Les premiers sont plus confidentiels, mais peut-être plus riches en termes de nouveautés scientifiques. Certes, vues de l’extérieur, les thématiques traitées peuvent prêter à sourire, tant elles semblent précises, voire tirées par les cheveux. Comment des gens peuvent-ils se passionner pour ce qui apparaît comme de menus détails ? Vraiment, ils sont payés à discuter de cela ? En fait, il ne faudrait pas se leurrer. Avant de communiquer, le travail de préparation est souvent conséquent ; après, la mise aux normes pour la publication, s’il y en a une, l’est tout autant. De plus, les colloques universitaires, autour de sujets très pointus, sont avant tout réservés à un public d’experts, c’est donc normal qu’ils paraissent abscons vus du dehors. En fait, ils répondent avant tout à des préoccupations de spécialistes, parfois nées de discussions autour d’une table, dans un cours avec des étudiants, après une lecture. Ils servent à faire émerger des questionnements nouveaux auxquels la communauté scientifique n’avait pas pensé et qui permettent de relire ses propres recherches et celles des autres à l’aune de ces angles de vue inédits. Si certaines rencontres sont en effet disparates et d’un seul tenant, d’autres permettent de poursuivre la réflexion sur plusieurs années et/ou donnent de belles publications, qui génèrent à leur tour des recherches. C’est ainsi grâce au colloque Le grand exil des congrégations religieuses françaises (1901-1914) dont les Actes ont été publiés en 2005 au Cerf que j’ai trouvé mon propre sujet de thèse, jusque-là objet d’un court article qui indiquait qu’il y avait une vraie recherche à entreprendre.

Exemple d’Actes d’un colloque de 1984 sur l’histoire de la sécurité sociale. Source, Gallica.

Un rite de passage

De plus, ces moments sont aussi l’occasion pour les professionnels de se retrouver et de confronter leurs idées, mais également d’échanger de manière plus large et de se donner des pistes. C’est ainsi que j’ai été aiguillé vers des archives que je ne connaissais pas, en 2016 à Arlon, et qui ont été primordiales dans mon doctorat. Plus largement, le métier d’historien étant très solitaire pour ce qui concerne les recherches en archives, exposer ses trouvailles et en discuter permet de vaincre en partie la solitude et de rencontrer ses collègues souvent géographiquement très dispersés autour de thématiques communes. Bien des liens intellectuels et professionnels se nouent pendant les échanges formels comme informels, même à l’heure du numérique. Il y a aussi un côté « rite de passage » certain. Plus d’un doctorant comme d’un chercheur confirmé pourrait commenter ce billet en témoignant de sa première intervention devant ses pairs et futurs pairs, moments de joie comme de trac, où se mêlent la fierté de défendre ses travaux et théories et la crainte des questions difficiles de l’assistance !

Finalement, il y va du colloque comme du reste. À chaque historien de sélectionner ceux qui lui semblent pertinents, tant dans le contenu que dans les suites à donner, tout en sachant que, tôt ou tard, communiquer ses recherches est une étape obligée, à la fois pour progresser par la critique, mais aussi pour les rendre accessibles. Par la suite, bien des informations données dans ces manifestations qui restent pleinement utiles se retrouvent dans des articles spécialisés, ainsi que des ouvrages plus généraux.

Références

(1) Jacques LE GOFF, « Une maladie scientifique : la colloquite », dans AIAC News. Bollettino informativo dell’Associazione Internazionale di Archeologia Classica (n° 2, Settembre 1994) et Sciences de l’Homme et de la Société. Lettre du département SHS du CNRS, 32, décembre 1993.

(2) Christophe CHARLE, « L’organisation de la recherche en sciences sociales en France depuis 1945 : bref bilan historique et critique. L’organisation de la recherche en France », Revue d’histoire moderne & contemporaine, vol. 55-4, no. 5, 2008, p. 80-97.

********************

- _Consigne_: Recopiez mot pour mot le passage du billet sur les colloques qui commence par « Finalement, il y » et se termine par « ouvrages plus généraux. ».

- _Données fournies_:
********************

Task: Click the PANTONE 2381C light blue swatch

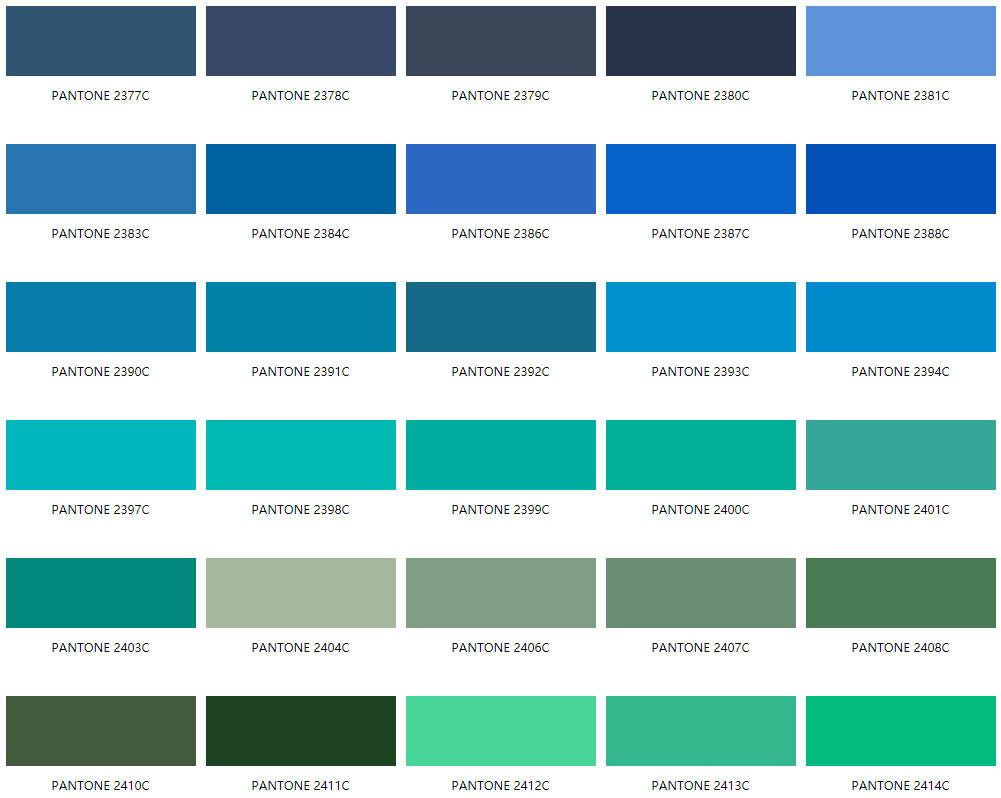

********************

- _Résultat_:
Finalement, il y va du colloque comme du reste. À chaque historien de sélectionner ceux qui lui semblent pertinents, tant dans le contenu que dans les suites à donner, tout en sachant que, tôt ou tard, communiquer ses recherches est une étape obligée, à la fois pour progresser par la critique, mais aussi pour les rendre accessibles. Par la suite, bien des informations données dans ces manifestations qui restent pleinement utiles se retrouvent dans des articles spécialisés, ainsi que des ouvrages plus généraux.